II - DONNEES GENERALES SUR L'OCCUPATION

Les fouilles réalisées par J. LAUTIER ont démontré une longue occupation du site depuis la Préhistoire jusqu'au Moyen-âge (10).
Les premières traces d'une fréquentation du site remontent au Chalcolithique - Bronze ancien (11) : habitat (?) sans doute de peu d'importance au moins sur le plateau sommital et sépultures dans les "chambres" et autres petites cavités (grotte Prom-Granier).
Mais c'est avec la Protohistoire que débute une longue période d'occupation du site caractérisée par une alternance d'occupations et de phases d'abandon.
Malheureusement, les stratigraphies n'autorisent pas une distinction niveau par niveau du mobilier. Les premières traces d'une occupation relativement importante sont à placer au Bronze final II-IIIa, mais les vestiges, encore peu nombreux sont cantonnés sur le plateau sommital.
Au Bronze final IIIb, période d'intense occupation, c'est encore la partie haute qui est seule concernée par l'habitat ; si on ne dispose de pratiquement aucune information sur les structures d'occupation, le mobilier est par contre assez abondant.

Une épingle isolée, trouvée dans le chantier 3 en contexte nettement plus tardif permet de s'interroger sur l'existence d'une nécropole sur le Champ-de-manœuvre. Le plateau sommital est encore habité au 1er âge du Fer mais de façon beaucoup moins dense, en apparence, qu'à la période précédente.
Entre le VIème et le IIème siècle av. J.C., l'oppidum semble être abandonné et il faut attendre la fin de l'âge du Fer pour voir s'installer une importante communauté. En l'état actuel des connaissances, c'est à cette époque que l'occupation est maximale en superficie puisque pour la première fois sont occupés, de façon concomitante le plateau sommital et le Champ-de-manœuvre. Les cavités sont à nouveau fréquentées à cette époque à des fins non compréhensibles pour l'instant. Par ailleurs, on ne connait pas encore de sépulture contemporaine sur le site ou aux alentours.
Pour la période du Haut-Empire, on ne peut parler d'habitat, les très rares trouvailles dispersées faites sur toute la surface du site (12) attestent de fréquentations sporadiques (13).
 Par contre, le site est réoccupé de manière relativement conséquente au cours de l'Antiquité tardive comme en témoignent un lot bien fourni de céramiques dérivées des sigillées paléochrétiennes (DSP) grises et oranges et une petite série monétaire couvrant la période comprise entre le milieu du IIIème siècle et le début du Vème siècle de notre ère (14).

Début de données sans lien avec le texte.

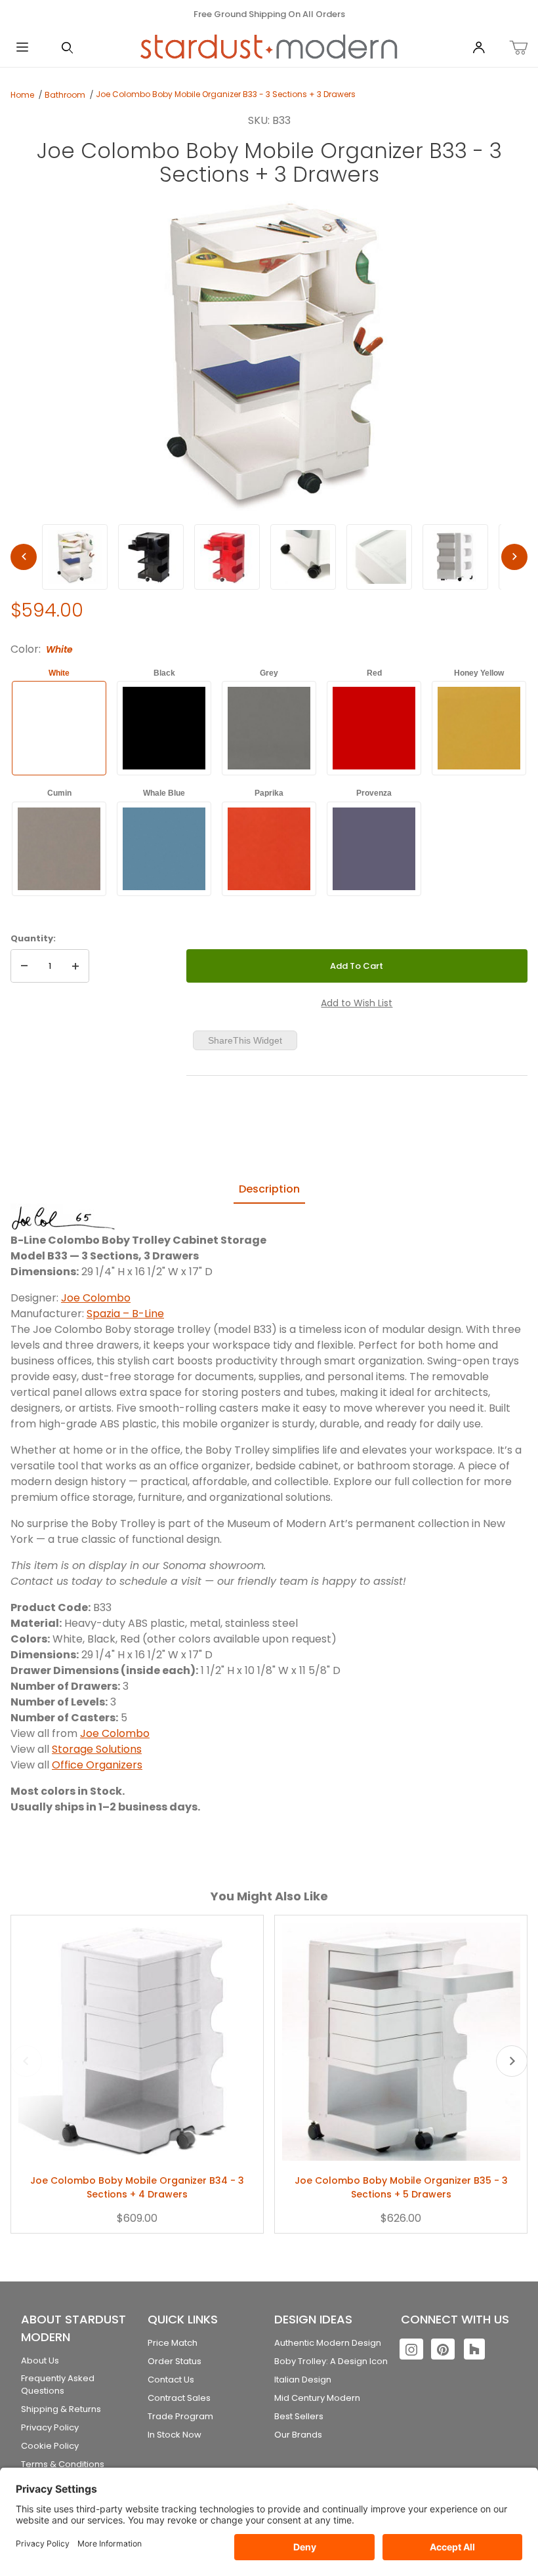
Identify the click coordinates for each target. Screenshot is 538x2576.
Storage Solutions (97, 1749)
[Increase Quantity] (75, 966)
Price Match (172, 2343)
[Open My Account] (478, 48)
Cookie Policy (50, 2446)
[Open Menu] (22, 48)
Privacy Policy (50, 2427)
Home (22, 94)
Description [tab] (269, 1188)
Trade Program (180, 2416)
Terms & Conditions (62, 2464)
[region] (269, 557)
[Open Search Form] (67, 48)
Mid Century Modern (317, 2398)
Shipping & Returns (61, 2409)
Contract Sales (179, 2398)
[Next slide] (512, 2061)
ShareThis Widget (245, 1040)
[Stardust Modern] (269, 47)
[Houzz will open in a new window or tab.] (474, 2349)
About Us (40, 2360)
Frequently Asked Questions (57, 2385)
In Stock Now (174, 2434)
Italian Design (302, 2379)
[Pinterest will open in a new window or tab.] (443, 2349)
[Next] (514, 557)
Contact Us (171, 2379)
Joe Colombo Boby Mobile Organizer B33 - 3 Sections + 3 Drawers (226, 94)
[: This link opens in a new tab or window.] (62, 1217)
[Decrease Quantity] (24, 966)
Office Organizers (97, 1764)
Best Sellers (298, 2416)
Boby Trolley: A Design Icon (331, 2361)
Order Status (174, 2361)
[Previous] (23, 557)
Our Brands (298, 2434)
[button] (75, 557)
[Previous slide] (26, 2061)
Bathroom (65, 94)
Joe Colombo (96, 1297)
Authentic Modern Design (327, 2343)
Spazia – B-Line (125, 1313)
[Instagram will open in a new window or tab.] (411, 2349)
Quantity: (33, 938)
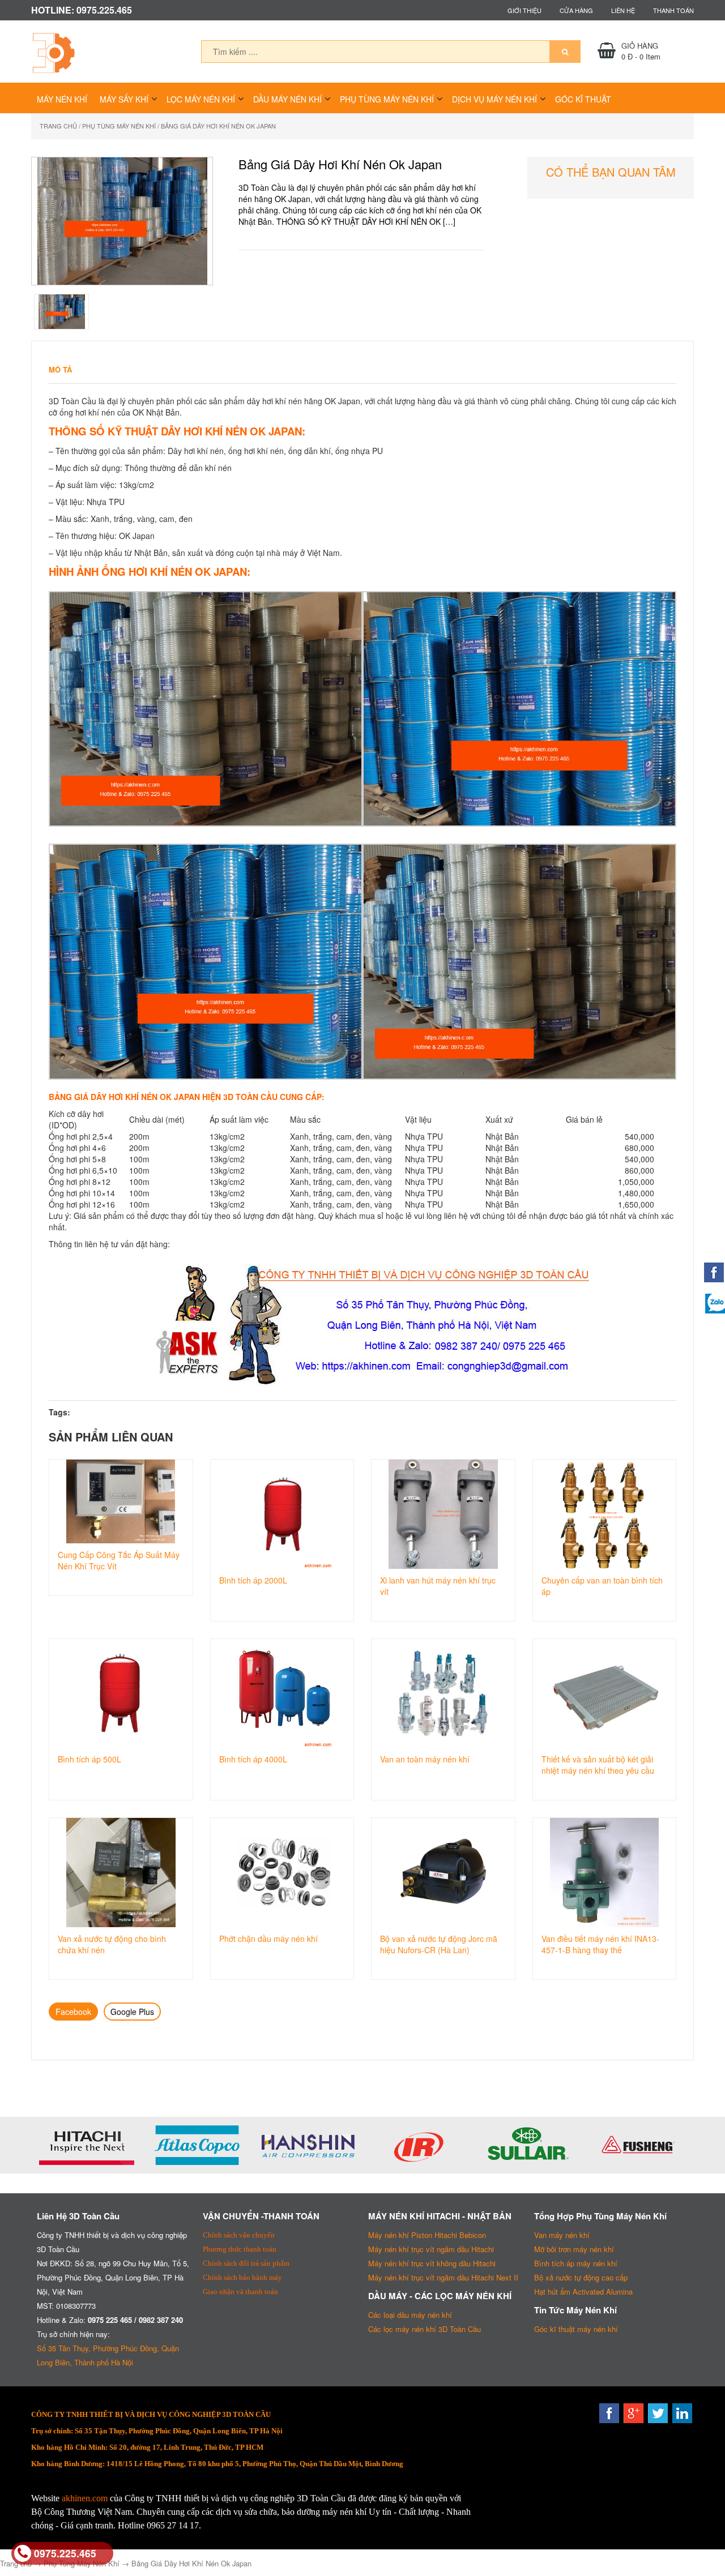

Cette réoccupation semble ne concerner à nouveau que le plateau sommital et les cavités mais il est difficile de savoir si elle concerne un habitat permanent ou bien un habitat refuge à caractère temporaire. Si l'on ne sait rien du site au Haut Moyen-âge (15), les vestiges bas-médiévaux sont par contre très nombreux et témoignent du village fortifié cantonné sur la partie haute du site, le "castellare" de "Brunichellis" cité dès 1143 (16) est occupé au moins du XIème au XIIIème siècle. Il semble que le village d'alors se soit limité au plateau sommital mais des cases existent peut-être sur les pentes qui relient le plateau sommital au Champ-de-manœuvre (faubourg situé extra-muros ?).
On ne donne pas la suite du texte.